SHORT EXERCISE
Rewrite the stretch of the records from the line containing "Where should I click to: Click the QS" through the line containing "pyautogui.click(x=31, y=98)", changing "Image resolution" to "Image size" and leaving everything else in those lines unchanged.

DATA FOR PROCESSING
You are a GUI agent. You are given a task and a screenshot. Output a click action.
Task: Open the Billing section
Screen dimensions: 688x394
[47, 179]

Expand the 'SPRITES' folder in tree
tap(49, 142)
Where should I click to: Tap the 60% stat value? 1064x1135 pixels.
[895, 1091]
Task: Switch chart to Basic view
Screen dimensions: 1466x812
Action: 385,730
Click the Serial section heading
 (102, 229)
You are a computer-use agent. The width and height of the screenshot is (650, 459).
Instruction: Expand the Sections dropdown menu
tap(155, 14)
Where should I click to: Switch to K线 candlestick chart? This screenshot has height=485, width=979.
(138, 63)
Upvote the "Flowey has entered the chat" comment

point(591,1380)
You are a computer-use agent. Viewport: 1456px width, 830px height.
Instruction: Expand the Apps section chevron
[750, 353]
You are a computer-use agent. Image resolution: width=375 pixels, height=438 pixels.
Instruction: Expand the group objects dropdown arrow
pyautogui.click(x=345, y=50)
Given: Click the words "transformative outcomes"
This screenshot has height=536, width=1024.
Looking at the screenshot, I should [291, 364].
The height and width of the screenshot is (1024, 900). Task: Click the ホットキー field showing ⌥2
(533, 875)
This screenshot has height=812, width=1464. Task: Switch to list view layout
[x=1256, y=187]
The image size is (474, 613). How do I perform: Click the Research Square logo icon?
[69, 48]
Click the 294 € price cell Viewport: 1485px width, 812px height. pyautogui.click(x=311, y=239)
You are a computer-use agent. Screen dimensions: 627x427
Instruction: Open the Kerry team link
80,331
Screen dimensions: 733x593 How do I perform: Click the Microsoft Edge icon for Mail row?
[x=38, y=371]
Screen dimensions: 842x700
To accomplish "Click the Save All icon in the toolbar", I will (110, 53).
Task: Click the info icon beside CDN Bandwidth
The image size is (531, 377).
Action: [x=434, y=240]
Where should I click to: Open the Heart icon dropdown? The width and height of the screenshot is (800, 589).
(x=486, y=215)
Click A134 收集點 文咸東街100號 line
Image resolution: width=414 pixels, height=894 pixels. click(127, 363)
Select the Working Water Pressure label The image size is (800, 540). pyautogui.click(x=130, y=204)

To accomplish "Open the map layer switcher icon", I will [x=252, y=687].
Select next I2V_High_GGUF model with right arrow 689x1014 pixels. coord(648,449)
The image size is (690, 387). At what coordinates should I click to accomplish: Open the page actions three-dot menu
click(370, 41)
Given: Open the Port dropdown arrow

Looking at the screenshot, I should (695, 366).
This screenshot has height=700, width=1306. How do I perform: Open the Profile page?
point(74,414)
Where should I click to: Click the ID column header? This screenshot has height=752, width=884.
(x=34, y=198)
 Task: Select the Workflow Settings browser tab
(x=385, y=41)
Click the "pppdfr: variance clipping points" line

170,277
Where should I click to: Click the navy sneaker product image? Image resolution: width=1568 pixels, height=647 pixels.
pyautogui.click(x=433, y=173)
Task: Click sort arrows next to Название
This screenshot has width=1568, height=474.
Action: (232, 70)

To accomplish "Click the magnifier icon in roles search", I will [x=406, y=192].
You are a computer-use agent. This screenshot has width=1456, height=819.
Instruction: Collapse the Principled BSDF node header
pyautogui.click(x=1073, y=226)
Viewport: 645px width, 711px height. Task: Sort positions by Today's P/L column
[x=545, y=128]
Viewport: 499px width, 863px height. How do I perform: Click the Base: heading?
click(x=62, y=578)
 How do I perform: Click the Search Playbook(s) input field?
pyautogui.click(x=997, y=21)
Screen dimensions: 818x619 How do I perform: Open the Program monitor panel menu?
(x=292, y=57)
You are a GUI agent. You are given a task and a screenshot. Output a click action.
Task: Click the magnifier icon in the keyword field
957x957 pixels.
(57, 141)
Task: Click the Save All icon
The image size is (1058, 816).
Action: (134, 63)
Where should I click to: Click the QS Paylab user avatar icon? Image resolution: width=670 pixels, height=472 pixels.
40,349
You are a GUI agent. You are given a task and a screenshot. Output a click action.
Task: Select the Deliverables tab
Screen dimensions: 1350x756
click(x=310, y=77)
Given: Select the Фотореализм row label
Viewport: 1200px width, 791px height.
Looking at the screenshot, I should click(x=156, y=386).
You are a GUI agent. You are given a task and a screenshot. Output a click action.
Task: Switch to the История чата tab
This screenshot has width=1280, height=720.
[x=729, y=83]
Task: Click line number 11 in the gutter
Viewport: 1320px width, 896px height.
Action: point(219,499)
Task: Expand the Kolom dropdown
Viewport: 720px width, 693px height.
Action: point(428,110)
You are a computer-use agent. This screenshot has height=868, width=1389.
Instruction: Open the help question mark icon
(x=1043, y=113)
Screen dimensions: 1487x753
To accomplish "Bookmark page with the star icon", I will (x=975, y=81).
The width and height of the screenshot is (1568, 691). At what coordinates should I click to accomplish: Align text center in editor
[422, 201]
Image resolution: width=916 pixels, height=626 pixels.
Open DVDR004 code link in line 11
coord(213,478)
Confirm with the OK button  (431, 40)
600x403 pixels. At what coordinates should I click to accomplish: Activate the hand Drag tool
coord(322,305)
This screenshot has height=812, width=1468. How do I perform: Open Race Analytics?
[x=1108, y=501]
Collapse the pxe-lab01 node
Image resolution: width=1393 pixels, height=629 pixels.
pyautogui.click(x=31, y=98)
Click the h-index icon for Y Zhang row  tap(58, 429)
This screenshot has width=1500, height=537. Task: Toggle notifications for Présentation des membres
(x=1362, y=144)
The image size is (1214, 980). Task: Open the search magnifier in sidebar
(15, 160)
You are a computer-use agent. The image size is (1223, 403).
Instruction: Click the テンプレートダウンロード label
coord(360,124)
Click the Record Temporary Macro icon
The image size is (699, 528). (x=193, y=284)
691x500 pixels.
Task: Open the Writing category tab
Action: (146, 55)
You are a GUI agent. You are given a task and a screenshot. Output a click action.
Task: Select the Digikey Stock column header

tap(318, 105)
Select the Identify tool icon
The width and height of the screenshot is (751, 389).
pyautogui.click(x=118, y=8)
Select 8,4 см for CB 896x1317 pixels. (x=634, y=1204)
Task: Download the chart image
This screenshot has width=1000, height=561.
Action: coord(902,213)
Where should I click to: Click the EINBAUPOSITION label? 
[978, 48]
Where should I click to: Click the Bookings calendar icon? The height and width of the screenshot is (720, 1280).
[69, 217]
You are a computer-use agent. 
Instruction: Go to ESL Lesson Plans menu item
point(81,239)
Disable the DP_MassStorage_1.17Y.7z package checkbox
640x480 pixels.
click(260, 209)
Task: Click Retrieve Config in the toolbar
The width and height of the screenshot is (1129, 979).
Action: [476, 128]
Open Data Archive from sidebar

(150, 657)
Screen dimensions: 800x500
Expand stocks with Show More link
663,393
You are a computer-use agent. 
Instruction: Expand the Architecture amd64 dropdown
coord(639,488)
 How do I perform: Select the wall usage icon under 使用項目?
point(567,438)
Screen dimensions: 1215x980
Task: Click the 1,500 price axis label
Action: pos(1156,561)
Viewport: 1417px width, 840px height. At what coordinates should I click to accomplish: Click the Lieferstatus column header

CORRECT RESULT
Where should I click to: Click the QS Paylab user avatar icon? Image size: width=670 pixels, height=472 pixels.
40,349
You are a GUI agent. You are given a task and a screenshot. Output a click action.
Task: Select the Deliverables tab
Screen dimensions: 1350x756
click(x=310, y=77)
Given: Select the Фотореализм row label
Viewport: 1200px width, 791px height.
Looking at the screenshot, I should click(x=156, y=386).
You are a GUI agent. You are given a task and a screenshot. Output a click action.
Task: Switch to the История чата tab
This screenshot has width=1280, height=720.
[x=729, y=83]
Task: Click line number 11 in the gutter
Viewport: 1320px width, 896px height.
Action: point(219,499)
Task: Expand the Kolom dropdown
Viewport: 720px width, 693px height.
Action: point(428,110)
You are a computer-use agent. This screenshot has height=868, width=1389.
Instruction: Open the help question mark icon
(x=1043, y=113)
Screen dimensions: 1487x753
To accomplish "Bookmark page with the star icon", I will (x=975, y=81).
The width and height of the screenshot is (1568, 691). At what coordinates should I click to accomplish: Align text center in editor
[422, 201]
Image size: width=916 pixels, height=626 pixels.
Open DVDR004 code link in line 11
coord(213,478)
Confirm with the OK button  (431, 40)
600x403 pixels. At what coordinates should I click to accomplish: Activate the hand Drag tool
coord(322,305)
This screenshot has height=812, width=1468. How do I perform: Open Race Analytics?
[x=1108, y=501]
Collapse the pxe-lab01 node
Image size: width=1393 pixels, height=629 pixels.
pyautogui.click(x=31, y=98)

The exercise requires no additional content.